Gereken zamanda konuşup kendini ikna edeceğinide bildiği sessiz kalmayı tercih etmişti. Umay'dan ayrı bir yer düşünmek dahi istemiyordu.

 

Mesaj: Şifremi senin bulmayacağın bir şey yapacağım.

 

Arka arkaya gelen iki mesajı okuyunca sabır çekti. Ondan neden tayin konusunu saklayan arkadaşının sebebini merak ediyordu. İşi yokuşa süren Berika'ya ağız dolusu küfür etmek istiyordu fakat sabrı o kadar sınırlara kadar gelmemişti.

 

Mesaj: Tayin konusunu neden sakladın?

 

Yazıp gönderdikten sonra ayağa kalktı bu haberi bir an önce babasıyla paylaşıp uzunca konuşmak istiyordu.

 

Telefonuna gelen bildirimleri es geçti Berika'nın yine kendini deli edecek şeyler yazdığına yemin edip kanıtlayabilirdi de. Uzun kıvırcık saçlarını bu sefer at kuyruğu yaparak odadan çıktı. Telefonunu cebine tıkarken güldü. Şarja takıp çıkara çıkara yine telefon alacağı kesinleşiyordu.

 

Babasının yanına giderek kendini toparlaması gerekti. Şimdilik tayin meselesini annesi ve diğer iki kişiden saklamak en mantıklı hareketti.

 

Eskiye dönmek isteyen insanların neden istediğini merak ediyordu.
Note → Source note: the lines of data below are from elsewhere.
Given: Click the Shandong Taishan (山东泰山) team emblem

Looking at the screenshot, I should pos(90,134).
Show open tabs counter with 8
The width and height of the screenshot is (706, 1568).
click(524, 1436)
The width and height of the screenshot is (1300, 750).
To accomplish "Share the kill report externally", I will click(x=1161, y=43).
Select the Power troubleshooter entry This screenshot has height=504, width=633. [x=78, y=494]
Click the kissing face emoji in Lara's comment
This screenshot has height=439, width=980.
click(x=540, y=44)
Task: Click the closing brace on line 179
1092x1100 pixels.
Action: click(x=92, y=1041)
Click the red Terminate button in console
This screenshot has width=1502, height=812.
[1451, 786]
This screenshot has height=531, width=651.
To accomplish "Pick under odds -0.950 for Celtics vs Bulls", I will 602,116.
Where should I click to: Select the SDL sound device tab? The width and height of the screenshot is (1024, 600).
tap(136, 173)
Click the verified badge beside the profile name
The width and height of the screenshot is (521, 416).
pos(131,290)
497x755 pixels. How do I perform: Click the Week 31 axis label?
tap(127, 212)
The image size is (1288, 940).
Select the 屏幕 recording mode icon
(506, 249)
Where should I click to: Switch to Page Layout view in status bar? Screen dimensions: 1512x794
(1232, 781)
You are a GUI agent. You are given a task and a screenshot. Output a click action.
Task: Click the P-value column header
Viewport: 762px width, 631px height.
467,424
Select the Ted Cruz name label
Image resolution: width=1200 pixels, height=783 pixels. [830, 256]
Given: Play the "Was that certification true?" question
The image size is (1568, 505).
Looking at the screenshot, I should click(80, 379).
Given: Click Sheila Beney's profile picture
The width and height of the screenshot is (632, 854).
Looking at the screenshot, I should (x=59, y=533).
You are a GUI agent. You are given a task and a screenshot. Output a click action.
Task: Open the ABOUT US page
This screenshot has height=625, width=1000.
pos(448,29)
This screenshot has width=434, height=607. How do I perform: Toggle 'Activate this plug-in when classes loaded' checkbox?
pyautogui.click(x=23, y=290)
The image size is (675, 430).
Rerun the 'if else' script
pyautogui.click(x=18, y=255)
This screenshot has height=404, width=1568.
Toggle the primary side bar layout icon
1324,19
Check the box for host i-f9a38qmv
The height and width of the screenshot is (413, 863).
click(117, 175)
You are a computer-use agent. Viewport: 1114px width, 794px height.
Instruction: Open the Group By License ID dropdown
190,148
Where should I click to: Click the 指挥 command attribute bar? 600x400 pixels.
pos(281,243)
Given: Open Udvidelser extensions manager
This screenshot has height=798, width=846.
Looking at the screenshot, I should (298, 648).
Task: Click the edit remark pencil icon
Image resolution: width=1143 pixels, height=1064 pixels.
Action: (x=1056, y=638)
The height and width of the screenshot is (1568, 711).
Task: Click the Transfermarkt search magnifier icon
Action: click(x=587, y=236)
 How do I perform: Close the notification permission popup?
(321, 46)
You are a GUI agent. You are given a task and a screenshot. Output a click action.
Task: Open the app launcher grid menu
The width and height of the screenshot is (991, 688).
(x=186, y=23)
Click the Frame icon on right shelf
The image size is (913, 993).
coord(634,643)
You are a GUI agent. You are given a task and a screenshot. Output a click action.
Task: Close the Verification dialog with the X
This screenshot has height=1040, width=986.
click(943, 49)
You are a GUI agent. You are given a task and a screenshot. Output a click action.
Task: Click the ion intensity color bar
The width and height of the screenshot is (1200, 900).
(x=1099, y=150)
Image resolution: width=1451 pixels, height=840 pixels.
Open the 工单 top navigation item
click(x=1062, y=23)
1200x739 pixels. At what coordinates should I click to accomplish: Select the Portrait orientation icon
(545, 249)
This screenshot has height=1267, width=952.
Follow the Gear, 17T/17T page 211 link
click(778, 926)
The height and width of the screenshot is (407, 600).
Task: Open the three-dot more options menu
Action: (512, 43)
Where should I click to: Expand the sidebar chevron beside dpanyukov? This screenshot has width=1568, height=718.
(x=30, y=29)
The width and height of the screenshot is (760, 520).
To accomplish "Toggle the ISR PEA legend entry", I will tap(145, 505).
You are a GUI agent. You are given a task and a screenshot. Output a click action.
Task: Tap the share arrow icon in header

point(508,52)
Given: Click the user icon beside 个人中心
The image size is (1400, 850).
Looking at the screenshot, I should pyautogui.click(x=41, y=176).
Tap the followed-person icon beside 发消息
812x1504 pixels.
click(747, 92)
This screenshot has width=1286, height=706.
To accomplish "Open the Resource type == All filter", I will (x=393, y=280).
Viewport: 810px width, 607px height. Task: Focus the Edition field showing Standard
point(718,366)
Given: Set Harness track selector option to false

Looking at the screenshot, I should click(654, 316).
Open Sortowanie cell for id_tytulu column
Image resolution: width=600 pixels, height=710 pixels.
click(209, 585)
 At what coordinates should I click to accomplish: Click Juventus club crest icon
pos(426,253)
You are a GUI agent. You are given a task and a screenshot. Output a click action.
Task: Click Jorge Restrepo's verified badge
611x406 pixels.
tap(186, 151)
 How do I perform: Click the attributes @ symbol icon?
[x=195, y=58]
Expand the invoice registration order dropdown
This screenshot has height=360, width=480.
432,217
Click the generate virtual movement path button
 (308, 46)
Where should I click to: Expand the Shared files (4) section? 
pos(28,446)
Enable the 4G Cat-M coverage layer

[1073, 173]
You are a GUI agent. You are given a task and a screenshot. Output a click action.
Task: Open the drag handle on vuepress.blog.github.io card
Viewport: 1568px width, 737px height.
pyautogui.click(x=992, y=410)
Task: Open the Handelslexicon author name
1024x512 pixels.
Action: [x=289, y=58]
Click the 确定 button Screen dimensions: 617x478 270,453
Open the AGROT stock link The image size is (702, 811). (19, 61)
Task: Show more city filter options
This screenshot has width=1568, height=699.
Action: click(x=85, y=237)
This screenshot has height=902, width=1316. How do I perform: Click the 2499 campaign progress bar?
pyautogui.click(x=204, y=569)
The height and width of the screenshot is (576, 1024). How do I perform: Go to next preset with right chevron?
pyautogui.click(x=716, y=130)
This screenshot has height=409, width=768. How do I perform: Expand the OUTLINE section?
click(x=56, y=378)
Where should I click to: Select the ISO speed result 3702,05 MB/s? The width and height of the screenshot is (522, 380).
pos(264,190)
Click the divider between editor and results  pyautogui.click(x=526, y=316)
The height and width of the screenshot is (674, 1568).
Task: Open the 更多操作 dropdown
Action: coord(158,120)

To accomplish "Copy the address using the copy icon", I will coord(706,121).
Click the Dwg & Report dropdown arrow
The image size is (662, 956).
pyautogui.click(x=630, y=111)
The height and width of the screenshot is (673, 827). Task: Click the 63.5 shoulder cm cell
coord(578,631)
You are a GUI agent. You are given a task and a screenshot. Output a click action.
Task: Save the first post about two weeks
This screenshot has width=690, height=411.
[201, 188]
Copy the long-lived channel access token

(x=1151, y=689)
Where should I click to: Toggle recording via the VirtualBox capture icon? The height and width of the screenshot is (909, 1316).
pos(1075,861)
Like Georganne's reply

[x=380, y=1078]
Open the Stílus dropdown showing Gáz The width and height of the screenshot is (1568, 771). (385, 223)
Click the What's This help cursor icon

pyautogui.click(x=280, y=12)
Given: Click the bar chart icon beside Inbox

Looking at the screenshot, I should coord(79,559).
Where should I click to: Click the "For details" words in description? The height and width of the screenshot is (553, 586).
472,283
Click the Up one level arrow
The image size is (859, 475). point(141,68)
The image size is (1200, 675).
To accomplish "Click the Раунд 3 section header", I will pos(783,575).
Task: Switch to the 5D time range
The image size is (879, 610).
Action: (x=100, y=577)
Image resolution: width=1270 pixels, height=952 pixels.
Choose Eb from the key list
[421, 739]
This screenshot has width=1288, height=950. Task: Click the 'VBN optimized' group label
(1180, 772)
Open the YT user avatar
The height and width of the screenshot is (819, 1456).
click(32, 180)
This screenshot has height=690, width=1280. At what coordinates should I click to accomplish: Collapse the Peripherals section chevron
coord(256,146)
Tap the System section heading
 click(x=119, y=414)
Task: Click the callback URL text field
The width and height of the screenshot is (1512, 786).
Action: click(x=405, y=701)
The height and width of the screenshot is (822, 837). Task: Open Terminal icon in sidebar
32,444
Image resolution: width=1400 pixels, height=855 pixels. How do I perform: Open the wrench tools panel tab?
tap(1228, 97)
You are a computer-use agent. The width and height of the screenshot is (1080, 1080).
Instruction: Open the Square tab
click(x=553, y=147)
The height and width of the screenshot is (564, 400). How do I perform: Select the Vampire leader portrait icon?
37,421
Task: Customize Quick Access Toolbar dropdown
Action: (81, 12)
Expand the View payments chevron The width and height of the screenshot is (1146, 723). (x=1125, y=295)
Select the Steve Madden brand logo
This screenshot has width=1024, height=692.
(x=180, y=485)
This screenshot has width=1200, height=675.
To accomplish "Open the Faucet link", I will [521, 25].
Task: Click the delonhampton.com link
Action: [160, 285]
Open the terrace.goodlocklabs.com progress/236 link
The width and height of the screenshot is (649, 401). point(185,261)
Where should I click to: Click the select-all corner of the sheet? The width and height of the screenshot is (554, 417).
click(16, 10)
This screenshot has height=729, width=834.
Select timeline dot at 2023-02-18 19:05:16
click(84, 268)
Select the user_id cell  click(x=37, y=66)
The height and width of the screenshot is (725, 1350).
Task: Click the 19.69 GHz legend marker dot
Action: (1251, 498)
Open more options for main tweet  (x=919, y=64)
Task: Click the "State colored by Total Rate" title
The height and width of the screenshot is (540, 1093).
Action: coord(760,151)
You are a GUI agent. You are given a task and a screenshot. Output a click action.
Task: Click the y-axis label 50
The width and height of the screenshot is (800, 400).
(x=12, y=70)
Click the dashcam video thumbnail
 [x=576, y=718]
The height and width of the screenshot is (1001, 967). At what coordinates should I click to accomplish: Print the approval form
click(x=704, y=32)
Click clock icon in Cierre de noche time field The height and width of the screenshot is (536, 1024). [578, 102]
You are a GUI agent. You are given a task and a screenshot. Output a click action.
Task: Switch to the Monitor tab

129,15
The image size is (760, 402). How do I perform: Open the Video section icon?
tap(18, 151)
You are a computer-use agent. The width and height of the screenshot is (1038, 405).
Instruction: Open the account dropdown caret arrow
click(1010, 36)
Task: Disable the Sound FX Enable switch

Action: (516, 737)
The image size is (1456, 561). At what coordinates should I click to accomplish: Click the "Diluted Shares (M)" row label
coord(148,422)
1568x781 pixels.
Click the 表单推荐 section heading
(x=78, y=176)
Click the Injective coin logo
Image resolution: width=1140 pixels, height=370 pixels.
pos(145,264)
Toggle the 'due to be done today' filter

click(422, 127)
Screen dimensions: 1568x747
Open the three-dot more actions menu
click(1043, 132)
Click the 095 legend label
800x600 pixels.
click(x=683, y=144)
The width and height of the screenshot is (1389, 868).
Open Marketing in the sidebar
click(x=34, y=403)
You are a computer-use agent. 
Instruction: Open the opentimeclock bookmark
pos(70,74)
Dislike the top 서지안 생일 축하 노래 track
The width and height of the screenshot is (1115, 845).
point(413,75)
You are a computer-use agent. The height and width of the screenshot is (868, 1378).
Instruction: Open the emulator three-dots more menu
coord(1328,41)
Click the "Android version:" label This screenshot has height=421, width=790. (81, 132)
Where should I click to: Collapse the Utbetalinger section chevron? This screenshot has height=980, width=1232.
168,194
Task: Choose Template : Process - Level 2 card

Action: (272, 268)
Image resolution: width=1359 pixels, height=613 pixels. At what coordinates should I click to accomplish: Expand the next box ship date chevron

Her laf arasında bunu sıkıştıranlara gıpta etmişti. Hiç öyle olmamıştı her anı zehir olan eski anılar vardı. Mutlaka zehir olan pazar kahvaltısı, eğlenmeye gittiğinde kızım gel anneannen sinirleniyor, dayın gelmedi bir şey mi oldu gibi bir sürü hadise.

 

Omuzlarında çocukluğuna kement vurulmuş sözleri vardı. Saatlerce eğlenmek yerine anneannesinin ve dayısının bitmeyen istekleri vardı.

 

Hiç bir çocuk ailesi dağılsın ister mi?

 

O hergün istemişti. Bundan pişmanlık duysa bile iliklerine kadar istemişti. Annesine bakarken suçluluk hissi sarınca kaçıyordu.

 

Şimdi gerçekten bir kaçışın temelini atıyordu. Evden tekrar çıkarken bahane bulmalıydı ve aklına gelen şeye sığınarak kapıya ilerledi.

 

Her zamanki gibi işsiz Dayısına yakalanınca tükenmiş halde baktı.

 

"Nereye Umay?" Dayısına dolu dolu sanane diye cevap o kadar güzel olurdu ki ama annesiyle kavga edecek gücü kendinde bulamadığı için, "İşim var dayı" dedi umursamaz şekilde.

 

Fakat dayısının şüpheli bakışlarını fark edince sabır çekerek kapıyı açtı.

 

"Akşama evde ol" diyen dayısını başıyla onayladı. Bir kaç gün sonra dayısının bu sahiplenir edasından kurtulacağı için biraz daha sabır edebilirdi.

 

Merdivenleri inerken bir yandan takıntı haline getirdiği basamakları ve ardından adımlarını saymaya başladı. 35 basamak ve kapıya 23 adımda vardı.

 

Apartmanın ağır demir kapısını açarken kendi kendine gülmeye başladı. Delirdim mi diye düşünsede ruhunu yoran düşüncelerden böyle kaçabiliyordu anca.

 

Apartmanın girişinde oturan gençleri fark edince selam vererek çıktı. Babasının kahvehanesine giderken ağzı kulaklarına varıyordu resmen.

 

Kahvehaneye gelince onu gören mahalleden bir kaç kişi ve Ferhat bey gülerek selam verdiler.

 

"Aleykümselam, mahallenin gençlerine taş çıkartanlar" dediğinde deli kızın cevabına alışkın oldukları için kahkaha attılar.

 

Tavlanın zarıyla oynayan Ferhat amcasına bakınca güldü. Kesinlikle kendiyle oynamak istediğini belli etmişti.

 

Tavlayı ondan öğrendiği gibi boynuz kulağı geçer sözünü tanımlayan ikiliydiler.

 

"Kız, çingene var mısın?"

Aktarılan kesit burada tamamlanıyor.